Folsom man is part of a movement to make Juneteenth a paid holiday in California cities

Three years ago, President Joe Biden signed Juneteenth National Independence Day into law to commemorate the end of slavery in the United States on June 19 annually.

The holiday — on a Wednesday this year — closes federal facilities and gives federal employees a day off.

California officially recognized Juneteenth as a state holiday in 2023, giving state workers the option of taking the day off in lieu of a personal day.

But how California’s local governments, including those in the Sacramento area, mark the day of liberation is a mixed bag: Celebrations in one, observances in another, official public holidays in still other jurisdictions.

A Black advocate in Folsom is part of a statewide movement to urge California cities to designate Juneteenth an official public holiday in alignment with federal law and California’s designated state holiday.

“Juneteenth is not just a Black-only holiday. This is a federal holiday,” said Michael Harris, part of National Juneteenth Observance Foundation-California. The advocacy group seeks to expand cities’ official marking of the federal holiday across California’s 58 counties, focusing on cities with populations of 100,000 or more.

“To have a law that’s quasi-optional makes no sense. This is the only federal holiday that’s treated this way,” Harris said. “All other federal holidays, it’s a day off and it’s celebrating a holiday. But Juneteenth is quasi-optional. You can opt not to celebrate it.”

Who has Juneteenth off?

Juneteenth commemorates the date when Union Maj. Gen. Gordon Granger arrived in Galveston, Texas, in 1865 to announce the end of the Civil War and an end to slavery, two years after President Abraham Lincoln signed the Emancipation Proclamation. Texas marked the date an official holiday in 1980, but the date, also known as Jubilee or Emancipation Day, had long been celebrated unofficially in the Lone Star State.

Biden’s signature in 2021, a year after the police killing of George Floyd in 2020 that triggered a national reckoning on race, the holiday officially celebrated the freedom of enslaved Black people more than 150 years after slavery’s end.
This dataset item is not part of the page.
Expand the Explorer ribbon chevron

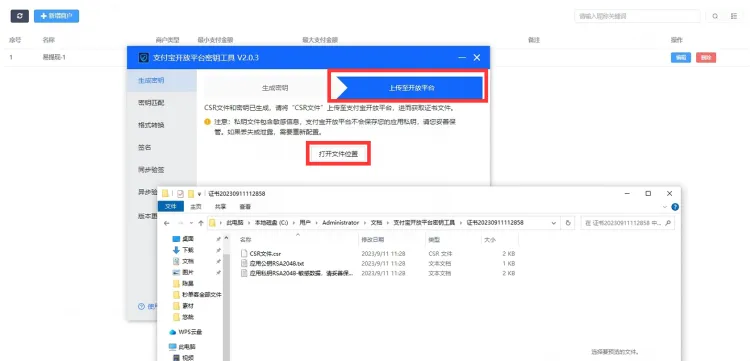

Nearly every U.S. state — 47 of 50 — observes the day in some fashion; 28 including Nevada, Oregon and Washington, give its state workers the day off, according to information compiled by Pew Research Center.

Los Angeles, San Jose, San Diego and San Francisco — which has observed the day with parades and events for nearly 80 years — are among the California cities that followed the federal and state’s lead. Locally, so is Davis, where city offices will close for the federal holiday.

Sacramento, which has a long tradition of Juneteenth community celebration, does not declare Juneteenth a city holiday. But cities across the region in the years since 2020 including Elk Grove have issued proclamations calling on residents to observe and celebrate.

Last week, Woodland, the Yolo County seat, officially observed the day for the first time, honoring Black settlers in the county in the 1850s, as well as Black Woodland residents who helped build the city’s historic opera house; and founding members of Woodland’s Greater Second Baptist Church, long a touchstone of Woodland’s Black faith community.

The Juneteenth holiday bill brought by Assemblymember Reggie Jones-Sawyer, D-South Los Angeles, and California Legislative Black Caucus member, was signed into law in September 2022.

Gov. Gavin Newsom remarked at the time, “Juneteenth marks a defining moment: the true emancipation of enslaved Black Americans. … This is history we can’t ignore. We have to face it head on.” Newsom added that “even as Juneteenth exposes our worst demons, it represents our better angels, those who persisted, and those who fought for true freedom, even in the face of unimaginable injustice and despair.”

Harris said confronting that history is a key reason for the statewide Juneteenth effort, to look at the Civil War, examine its costs and honor those who fought and died for emancipation.

“The Confederacy seceded from the Union. They had their own government, their own military, and we had four years of war,” Harris said. “Juneteenth represents the last of those battles, to go plantation to plantation freeing those who had been enslaved. We should be on the forefront and celebrate it.